Friday, Apr. 13, 1962
Bored with Mac?
After five by-election setbacks in a month, the prestige of Britain's ruling Conservative Party was in a shocking state. The Tories not only had the Labor Party to contend with these days (a most unsatisfactory alternative to most British voters), but were now confronted with a new popularity surge by the long moribund Liberals.

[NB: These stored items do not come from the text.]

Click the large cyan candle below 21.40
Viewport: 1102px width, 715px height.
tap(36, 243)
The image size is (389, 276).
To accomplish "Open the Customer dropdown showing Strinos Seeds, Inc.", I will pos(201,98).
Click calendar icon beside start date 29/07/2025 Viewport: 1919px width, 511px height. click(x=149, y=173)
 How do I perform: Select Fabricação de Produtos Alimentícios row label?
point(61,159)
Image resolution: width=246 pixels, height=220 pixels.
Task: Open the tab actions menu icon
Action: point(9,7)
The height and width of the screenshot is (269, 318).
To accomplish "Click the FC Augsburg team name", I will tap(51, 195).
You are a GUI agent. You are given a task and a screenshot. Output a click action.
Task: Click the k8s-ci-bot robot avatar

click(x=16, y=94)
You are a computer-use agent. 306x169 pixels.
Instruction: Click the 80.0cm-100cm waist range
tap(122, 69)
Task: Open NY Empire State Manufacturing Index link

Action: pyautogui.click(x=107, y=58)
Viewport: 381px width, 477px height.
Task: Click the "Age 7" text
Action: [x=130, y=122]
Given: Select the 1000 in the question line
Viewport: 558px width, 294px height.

Last week, fearful of disaster in still another by-election, Prime Minister Harold Macmillan himself hurried to the grimy, North Country industrial town of Stockton-on-Tees to throw his weight behind the Tory candidate.
There was also a touch of sentiment in Macmillan's journey to Stockton: it was there that young Captain Macmillan won his first seat in the House of Commons in 1924. Hatless in the chilly rain, Macmillan now roamed Stockton's streets, delightedly shaking hands and exchanging banter with tradespeople and old acquaintances. In his wake was the personable local Tory candidate, Barrister Gerald Coles, 28; he did not hope to win, for Stockton had been a safe Labor seat since 1945. What Coles, and Macmillan, hoped to achieve was at least a decisive second place over the Liberal Party candidate, for defeat by this puny group (which has not been in power since Lloyd George) would be a deep humiliation.

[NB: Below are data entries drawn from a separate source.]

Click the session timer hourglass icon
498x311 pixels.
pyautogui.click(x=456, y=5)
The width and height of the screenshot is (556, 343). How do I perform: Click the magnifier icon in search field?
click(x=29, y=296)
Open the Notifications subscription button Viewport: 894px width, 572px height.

When the votes were in, the Tories could hardly be proud. Labor doubled its last previous plurality to 7,582 votes as it swept to victory. Barely in second place was Tory Candidate Coles; he squeaked in by a mere 390 votes ahead of the Liberals, who jumped from zero to 27% of the vote. The strong Liberal showing indicates a Liberal appeal to the working class as well as white-collar groups, though the cautious remembered that the Liberals had looked fine in early by-elections before, only to fizzle out at general election time.

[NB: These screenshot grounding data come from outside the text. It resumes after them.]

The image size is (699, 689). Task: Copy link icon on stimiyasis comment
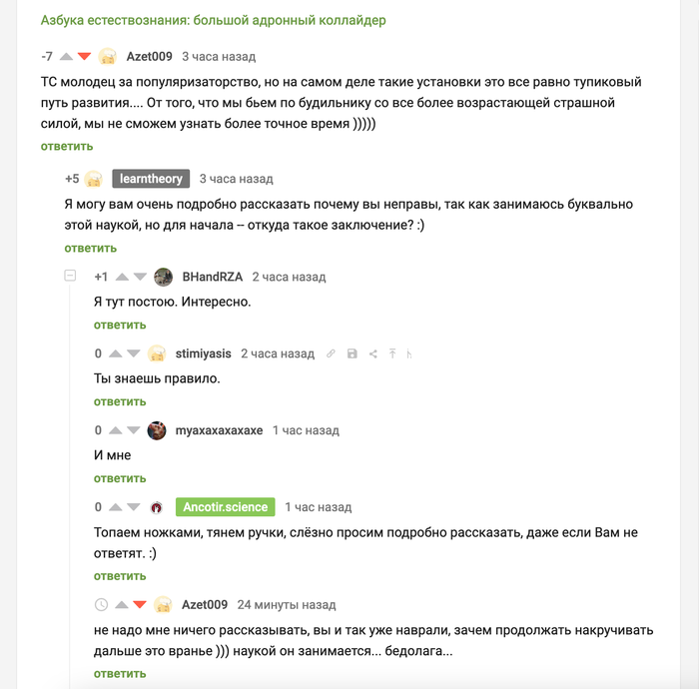tap(332, 353)
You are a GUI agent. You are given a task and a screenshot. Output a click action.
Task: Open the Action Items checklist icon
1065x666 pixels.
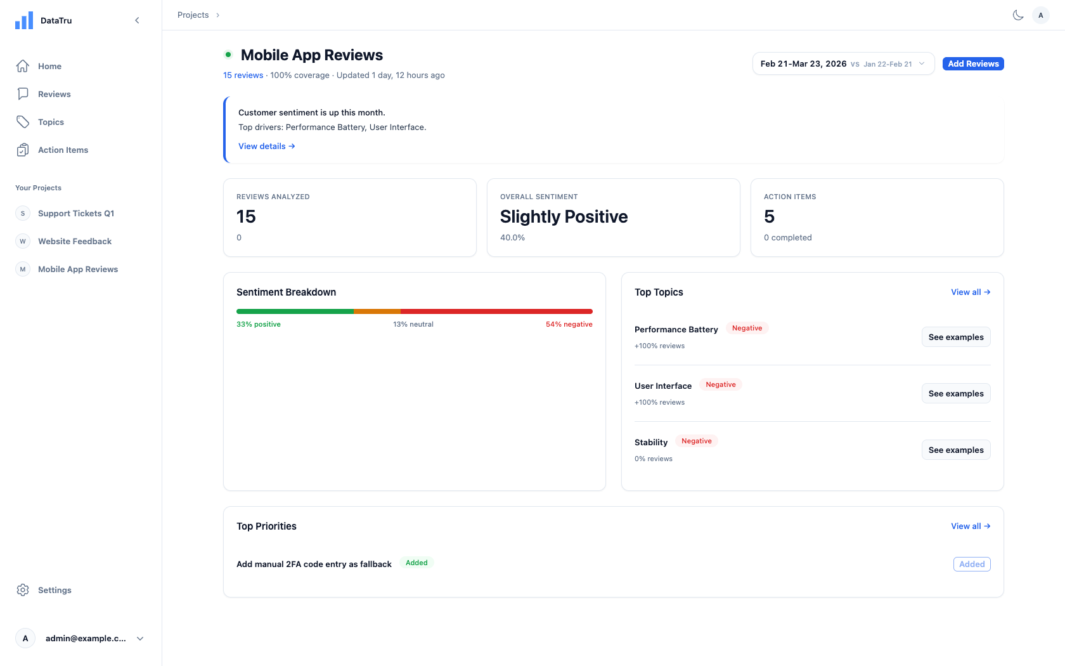point(23,150)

Conservative chiefs blamed the times, not themselves. Said Tory Party Chairman Iain Macleod: "We're not as a nation confident of our future. We've not as a nation been ready to face the reappraisal that must follow the closing of the chapter of imperial power." Others had a simpler answer. Suggested the solidly Tory Sunday Times: "The country has become fatigued with the same faces expounding the same measures in the same cliches. The Conservative Party is losing its grip on middle-class loyalties, and it bores the public to a pulverizing degree."